Selama di Takengon ada 4 lokasi yang menjadi tempat untuk belajar dan berdiskusi bagi peserta. Lokasi yang pertama berada di Desa Mutiara Baru Kecamatan Bukit Kabupaten Bener Meriah bertemu dengan Leader Perempuan (petani kopi) ibu Muzaputri dan Sekretaris Desa (Petani-penggiat Kopi) bapak Bernard Gunawan dampingan RPuK. Yang kedua di Desa Rembele Kecamatan Bukit Bener Meriah bertemu dengan Ketua Koperasi Petani Kopi Ariba bapak Wisto dan Penggiat Kopi dampingan RPuK dan LBH APiK ibu Yusdarita.
Lokasi yang ketiga dan keempat merupakan Café Kopi yang memproduksi kopi Arabika dengan berbagai citra rasa dengan konsep café alam berada di ladang kopi.
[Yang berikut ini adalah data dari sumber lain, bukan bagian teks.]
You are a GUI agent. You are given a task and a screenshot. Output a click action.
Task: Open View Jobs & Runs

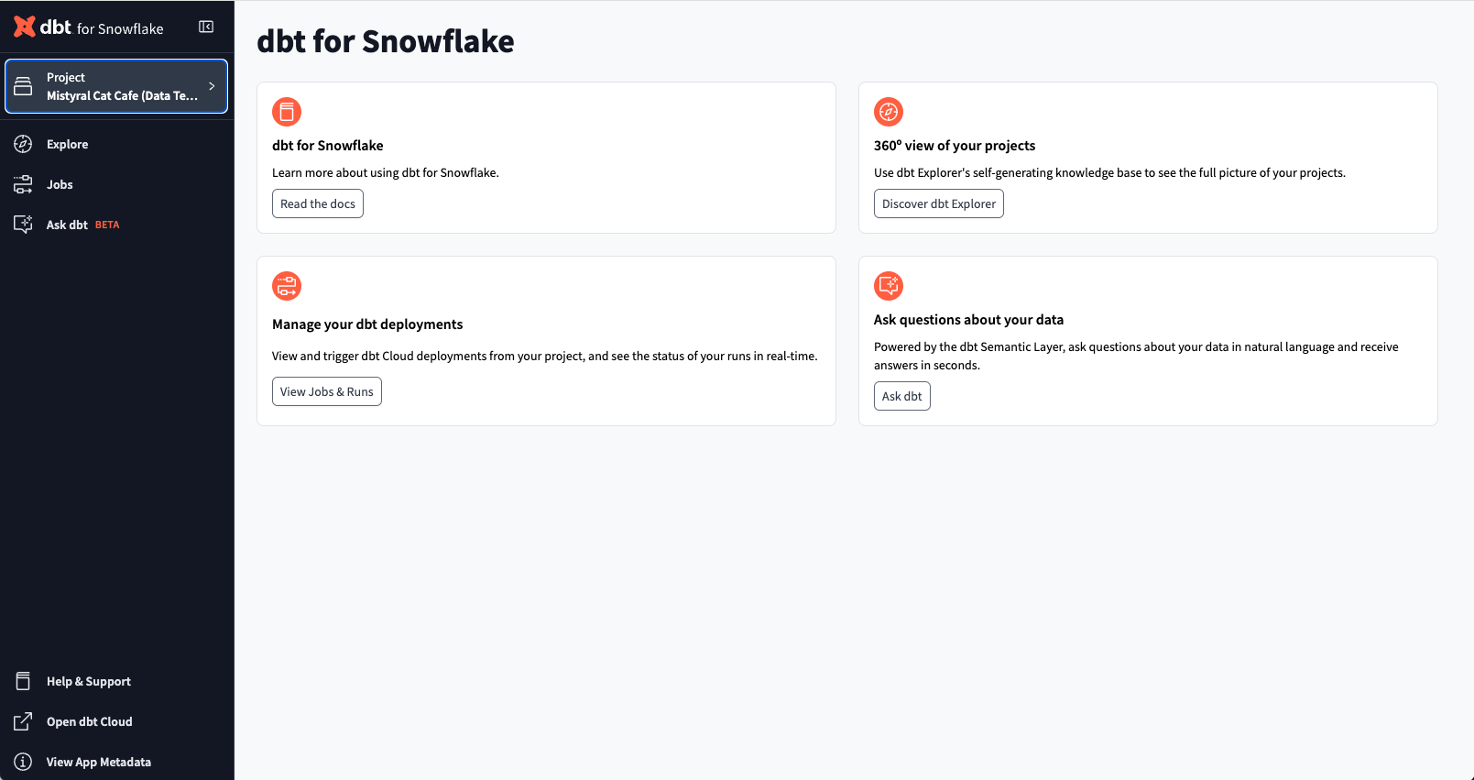tap(326, 391)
Nama café yang dikunjungi Seladang Café dan Galery Kopi Indonesia.
Banyak hal baru yang diperoleh dari hasil studi banding terkait kopi Arabika. Dulu petani kopi dari Takengon belajar kopi sampai ke Sumatera Utara. Sekarang orang-orang dari luar Takengon seperti dari Sumatera Utara, Jambi bahkan dari Jawa belajar kopi ke Takengon. Sekitar tahun 1990 mulai dikembangkan kopi Arabica varietas unggul yang disebut kopi ‘Ateng (Aceh Tengah)’ hingga menyebar ke Sumatera Utara. Kopi Ateng ini dapat tumbuh diketinggian 1000 – 1600 meter dari permukaan laut dan di kenal dengan nama kopi Gayo. Pemaham selama ini disebut kopi Ateng karena pohonnya pendek dan cepat berbuah atau sering disebut kopi ‘sigarar hutang’.
Peserta juga mendapat pengetahuan bagaimana cara memilih buah kopi untuk dijadikan bibit yang baik agar nanti bisa bertumbuh puluhan tahun, proses penanaman, perawatan, pemangkasan hingga pasca panen (diolah menjadi bubuk kopi). Menurut cerita petani kopi ibu Yusdarita dan bapak Wisto, kopi dilahan mereka telah berumur 30 tahun.
Untuk bibit yang ditanam menurut pengalaman peserta selama ini mereka milih bibit kopi dari kopi yang jatuh di sekitar pohon kopi dan itu yang dijadikan bibit, ternyata hal tersebut tidak disarankan. Selain itu juga pohon kopi dilahan peserta dibiarkan menjulang tinggi, ketika dilihat di semua lahan kopi sekitar Takengon kopi berukuran pendek setinggi 100 – 150 cm karena petani memotong pucuk batang kopi agar tidak menjulang tinggi. Sehingga bila dilihat semua lahan kopi berbentuk payung dan orang bisa beteduh atau bersembunyi di bawa pohon kopi.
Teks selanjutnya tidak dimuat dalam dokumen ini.